L’autorité et les interdits

  L’équilibre entre ce qui est permis et non-autorisé reste plus que jamais l’une des bases essentielles de la vie sociale.
 Les interdits indiquent ce qu’il ne faut pas faire.
 On peut contester le caractère radical mais en cas d« urgence », cela se révèle très utile.
Il est d’usage d’opposer, libertés et interdits, les premières étant à chérir et les seconds à proscrire, éventuellement.

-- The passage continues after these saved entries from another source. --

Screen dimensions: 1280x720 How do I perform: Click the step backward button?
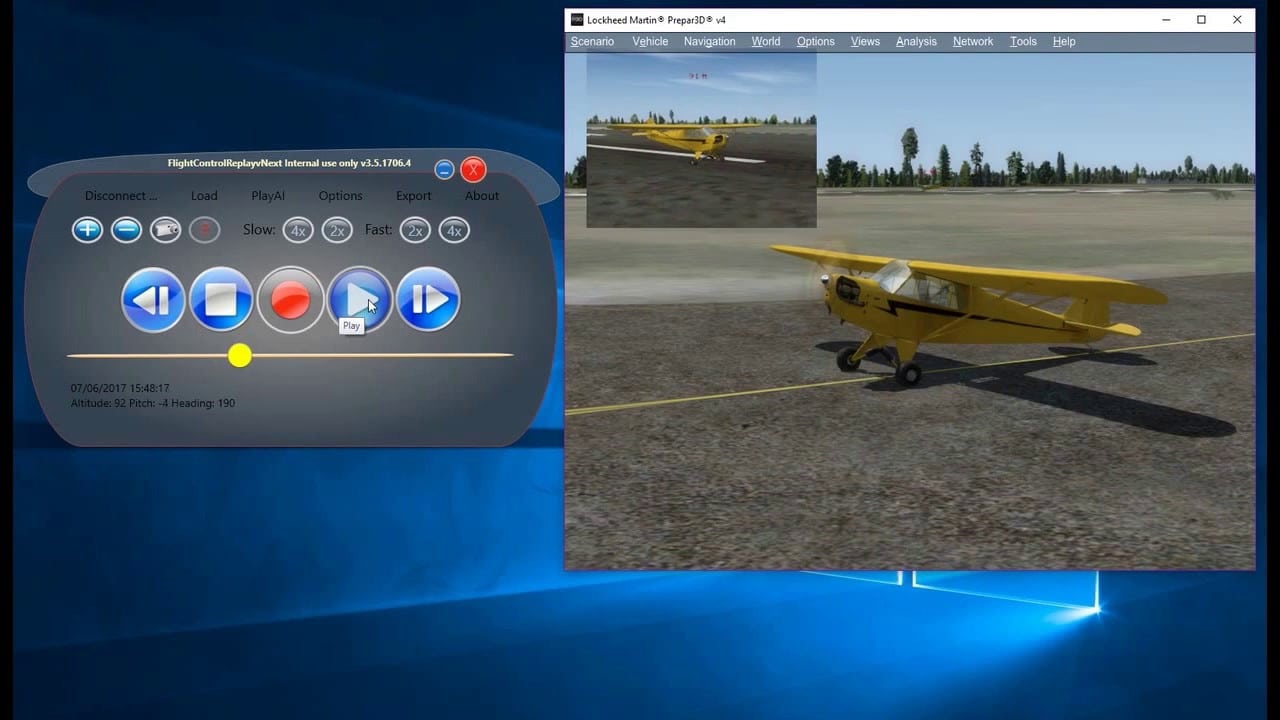click(x=153, y=299)
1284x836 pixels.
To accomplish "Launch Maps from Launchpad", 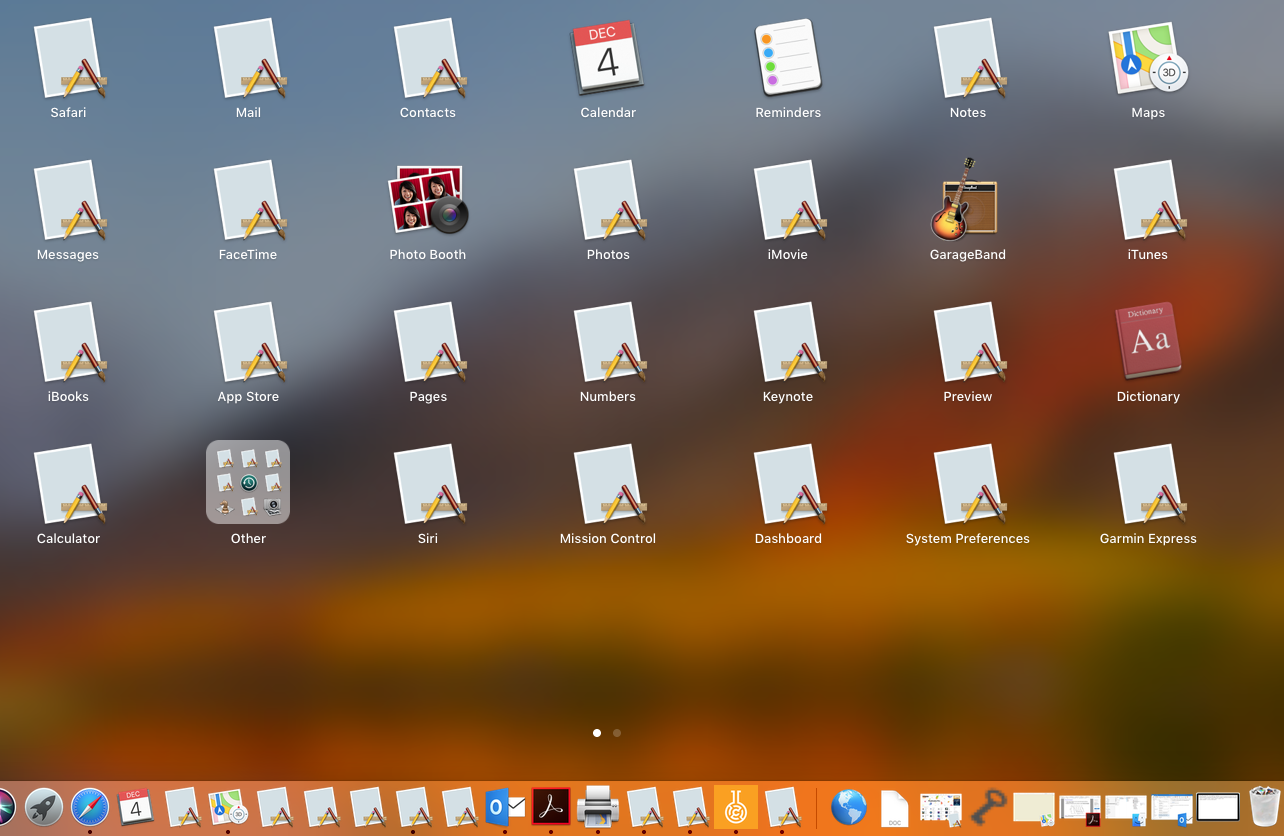I will [1147, 58].
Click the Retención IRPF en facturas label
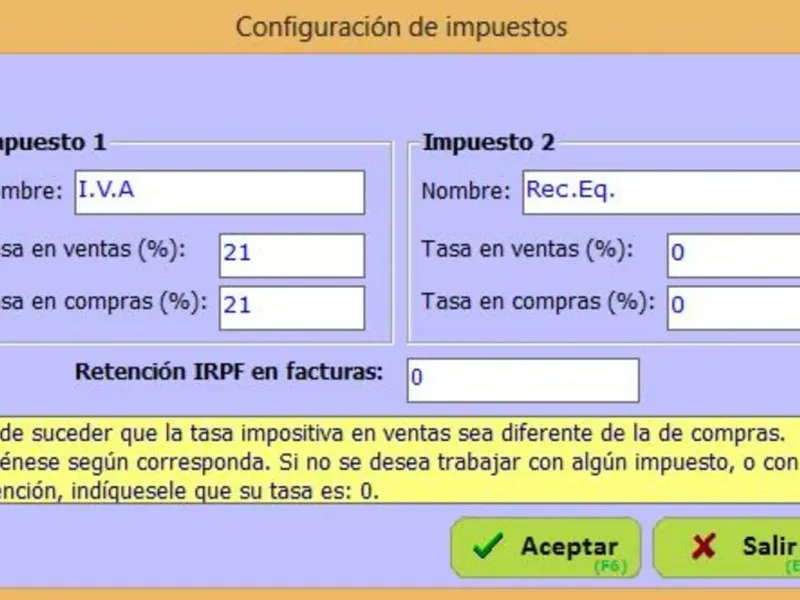This screenshot has width=800, height=600. pyautogui.click(x=229, y=372)
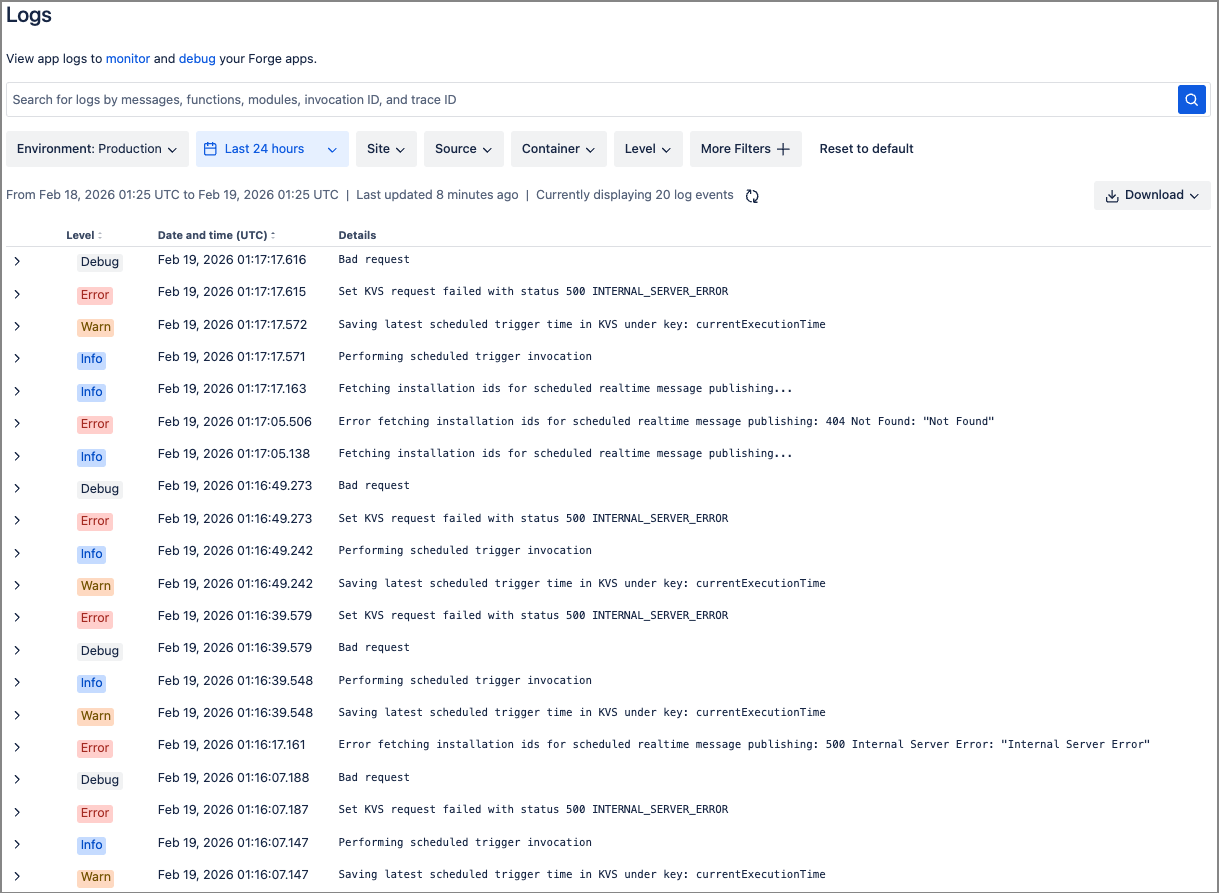Click Reset to default
This screenshot has width=1219, height=893.
coord(866,148)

 Ceci sont liés à une mise en œuvre particulière du monde et vise à éviter les conséquences néfastes temporaires ou permanentes, d’actes irréversibles.
 Les interdits, bien dosés (ils approchent, dans certains cas, la justice), s’inscrivent dans des cycles individuels ou dans une organisation plus générale. Ils agissent comme un contrôle social, maintiennent une cohésion de groupe et les valeurs de la société.
 Il existe une frontière bien définie entre interdit et autorité mais l’un ne va pas sans l’autre.
 L’autorité positionne l’interdit.
 Il reste à les définir.

 L’autorité n’est une exclusivité réservée aux hommes ou aux dirigeants. Elle s’établit dans pratiquement tous nos actes quotidiens et doit aussi faire ses preuves dans des situations extraordinaires. Elle frôle l’engagement, les choix.
 Les enfants exercent aussi un pouvoir autoritaire en émettant leurs premiers refus, par exemple. La liste des positionnements de l’autorité est longue.
 Il n’en est pas tout à fait de même pour les interdits. Ils sont plus facilement classables et ont une particularité universelle ou presque. Ils sont répertoriés par l’anthropologie (tabous, morale), les religions (opposition profane-sacré), les lois et depuis quelques décennies, la laïcisation des critères.
 Il s’agit d’actes de base touchant souvent des sujets primordiaux qui sont d’ordres moraux, avec des applications concrètes comme l’interdit de tuer, interdit d’inceste, de viol, de luxure, de vol… sans parler de toute une palette liée à des références culturelles, de clans, familiales ou personnelles.
 Les interdits pratiques sont là aussi, tel que : interdits bancaires, censure de jeux, films ou livres, toxicomanies, produits dangereux… Ils passent par des actions pénalisantes, des amendes, voir plus.

 Une société basée sur l’interdit ne laisse aucune place à l’expression personnelle et collective. L’inverse engendre un manque de repères, indispensables à l’organisation et au développement général et particulier.